Stored data:
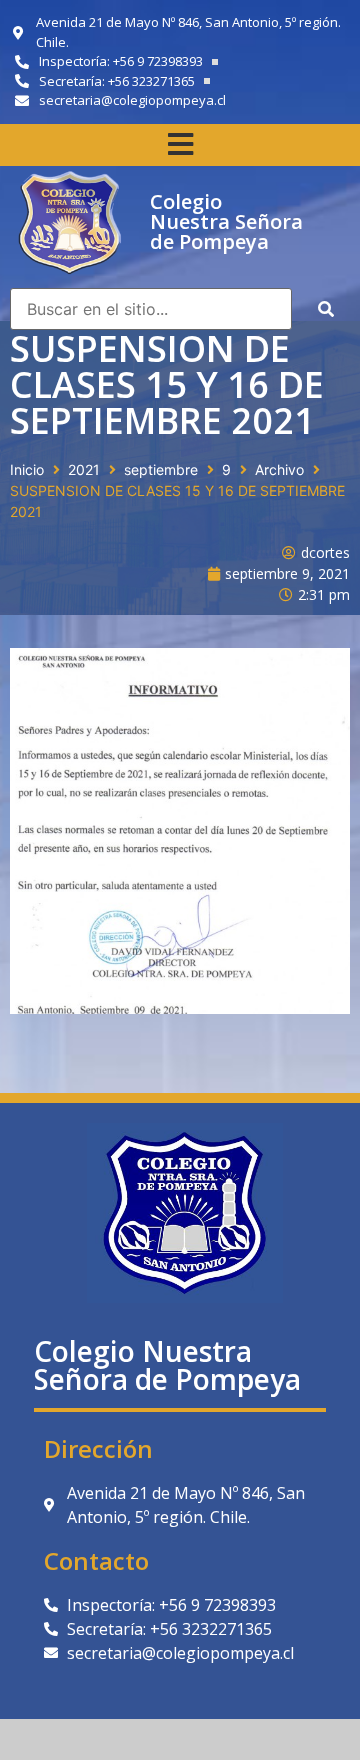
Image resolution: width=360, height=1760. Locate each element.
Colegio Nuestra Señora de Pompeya (226, 221)
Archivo (279, 469)
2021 (84, 469)
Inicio (27, 469)
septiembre (161, 469)
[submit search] (326, 309)
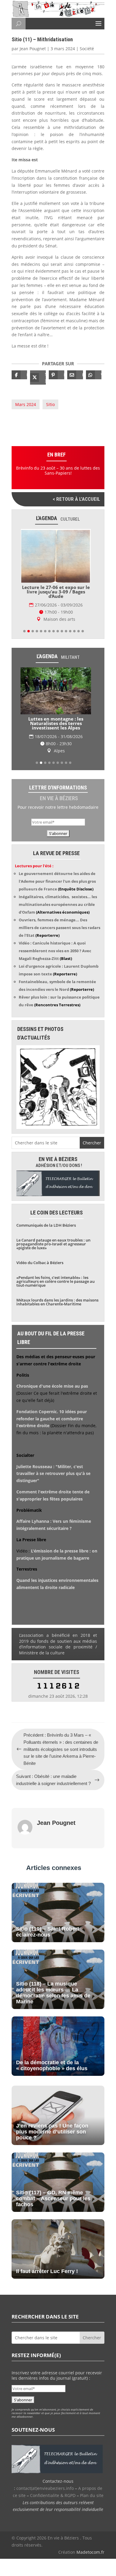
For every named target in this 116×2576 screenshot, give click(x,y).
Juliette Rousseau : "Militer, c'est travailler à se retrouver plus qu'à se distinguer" (53, 1474)
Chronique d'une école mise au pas (52, 1386)
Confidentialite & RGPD (53, 2495)
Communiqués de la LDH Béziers (46, 1225)
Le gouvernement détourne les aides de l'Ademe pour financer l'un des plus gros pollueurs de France (57, 881)
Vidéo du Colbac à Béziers (39, 1262)
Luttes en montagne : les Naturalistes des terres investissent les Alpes (55, 723)
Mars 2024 (25, 404)
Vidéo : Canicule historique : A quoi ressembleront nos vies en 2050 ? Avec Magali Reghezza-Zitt (55, 950)
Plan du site (92, 2495)
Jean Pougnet (33, 48)
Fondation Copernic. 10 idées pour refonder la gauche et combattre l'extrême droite (51, 1419)
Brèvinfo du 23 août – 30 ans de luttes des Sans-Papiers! (58, 470)
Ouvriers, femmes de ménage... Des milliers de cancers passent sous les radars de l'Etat (59, 927)
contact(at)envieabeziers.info (45, 2488)
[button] (24, 631)
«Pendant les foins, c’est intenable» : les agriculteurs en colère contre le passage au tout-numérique (55, 1281)
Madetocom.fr (90, 2552)
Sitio (50, 404)
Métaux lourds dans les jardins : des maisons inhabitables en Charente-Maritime (57, 1302)
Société (87, 48)
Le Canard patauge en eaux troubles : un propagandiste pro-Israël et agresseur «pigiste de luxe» (53, 1243)
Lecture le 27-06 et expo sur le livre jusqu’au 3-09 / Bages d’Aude (56, 591)
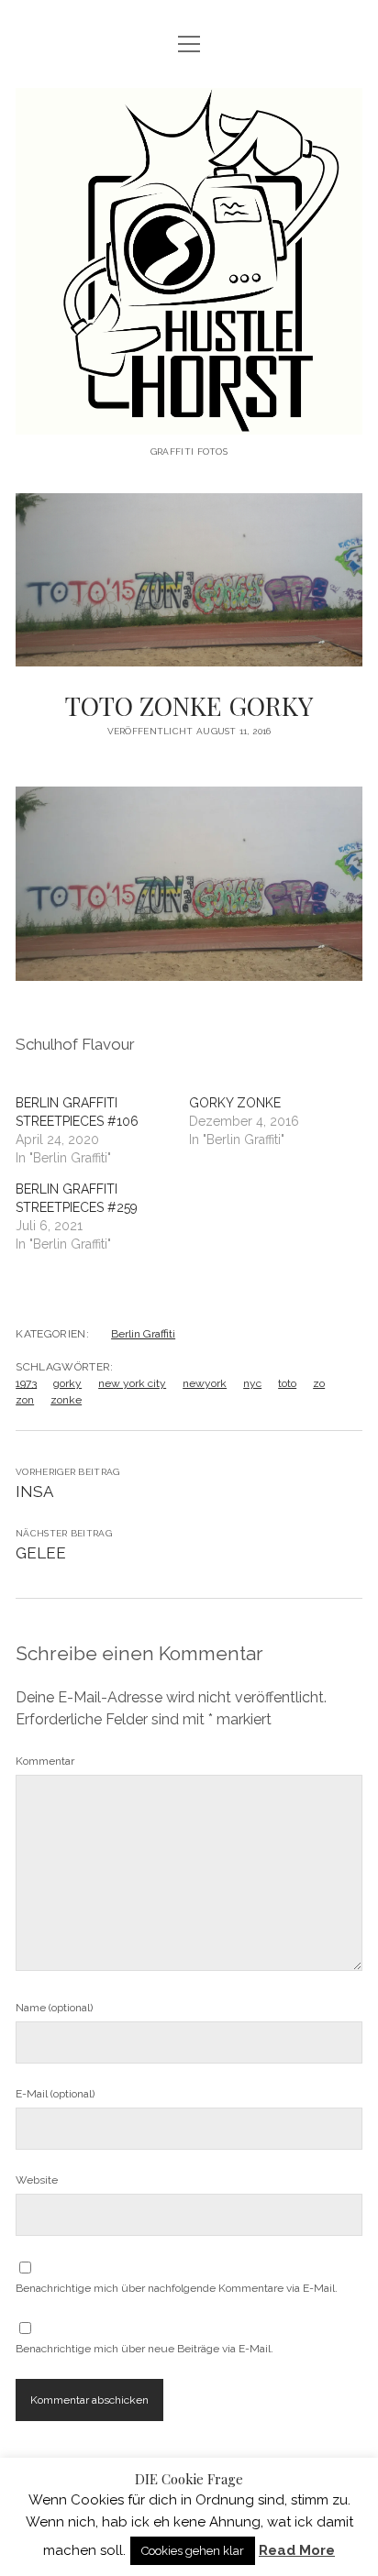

▶ _Problem statement_: State the count of lines in the data holding the word "Béziers", adding nothing to it.

▶ _Completed task_: 2